■ WHAT THIS TASK INVOLVES: Take every line from the listing below that includes "Click" and copy it.

■ DATA SHOWN:

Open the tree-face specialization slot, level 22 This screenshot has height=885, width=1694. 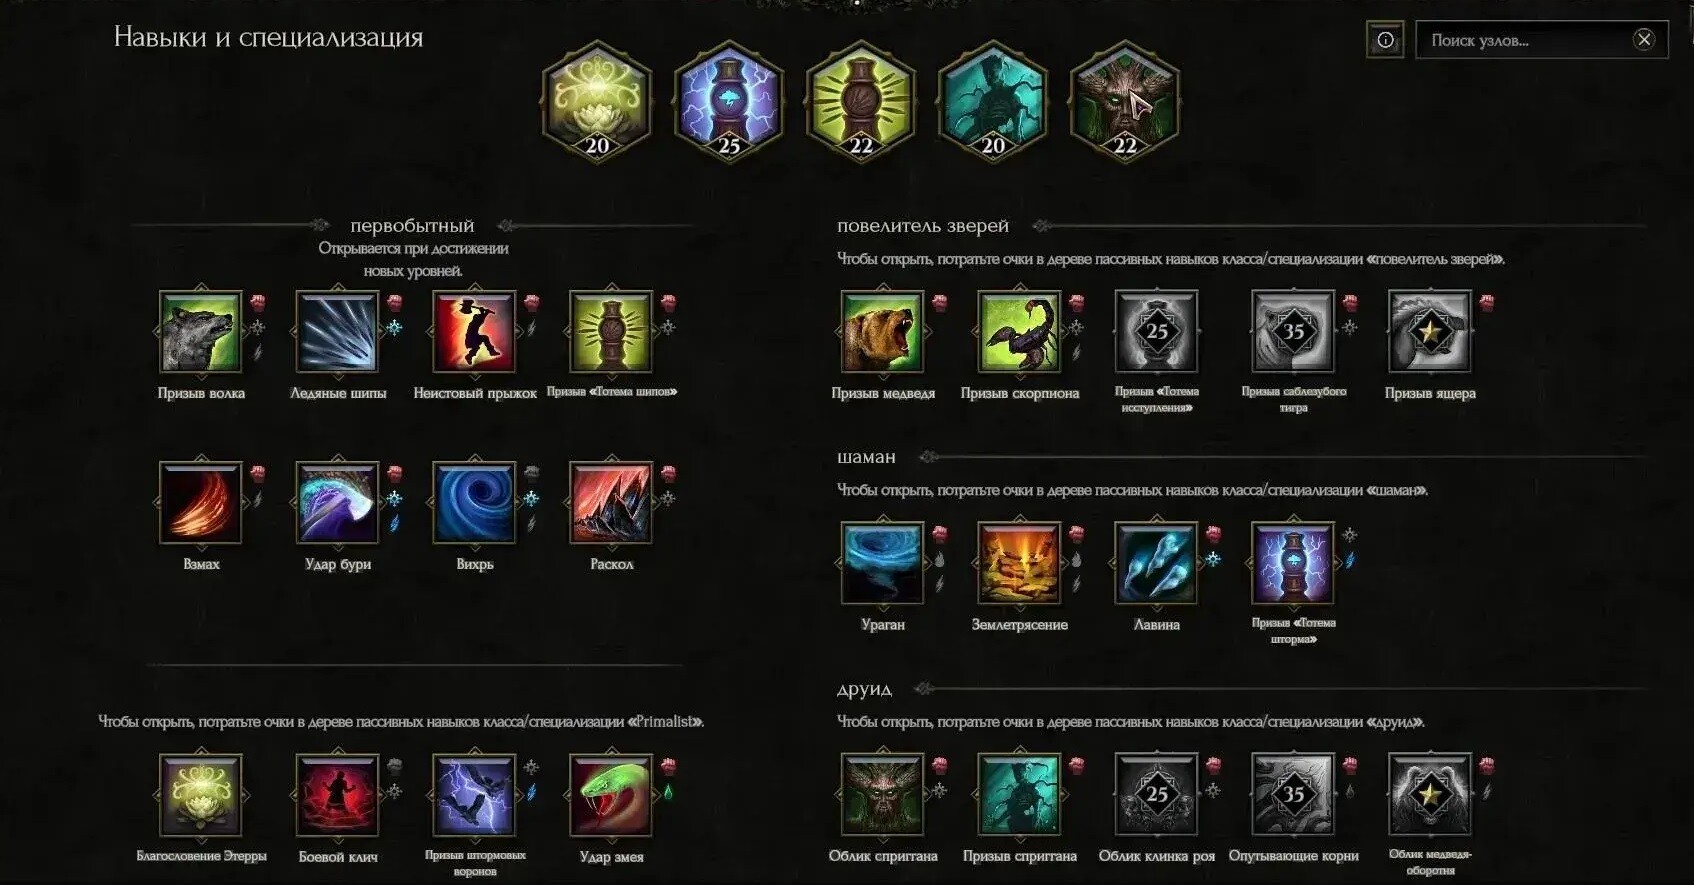point(1125,101)
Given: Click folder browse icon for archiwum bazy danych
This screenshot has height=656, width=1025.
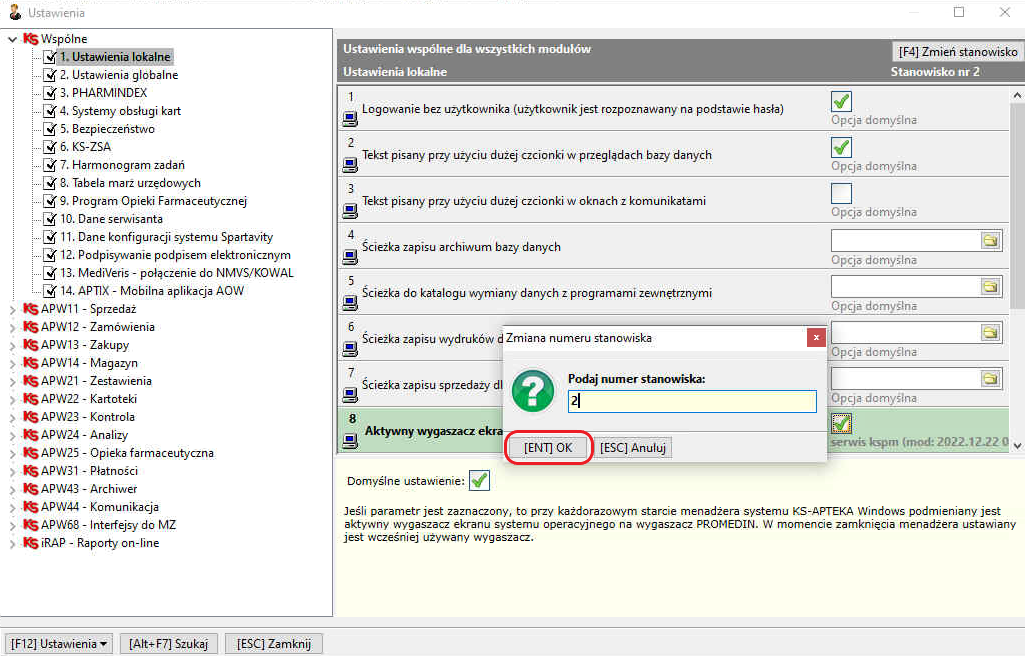Looking at the screenshot, I should [x=990, y=240].
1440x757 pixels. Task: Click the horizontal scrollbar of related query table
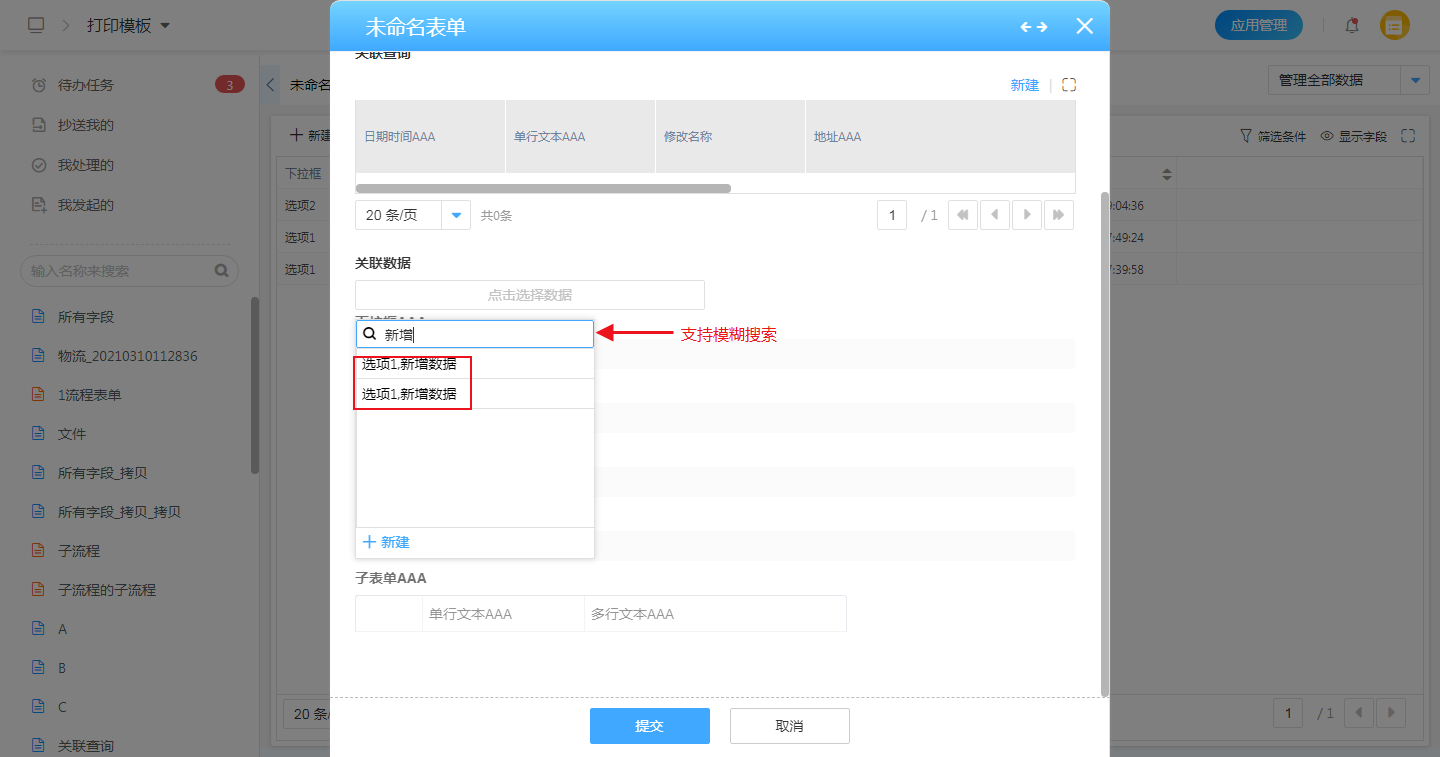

■ TASK RESPONSE:
Given: Click folder browse icon for archiwum bazy danych
1440x757 pixels. Task: Click the horizontal scrollbar of related query table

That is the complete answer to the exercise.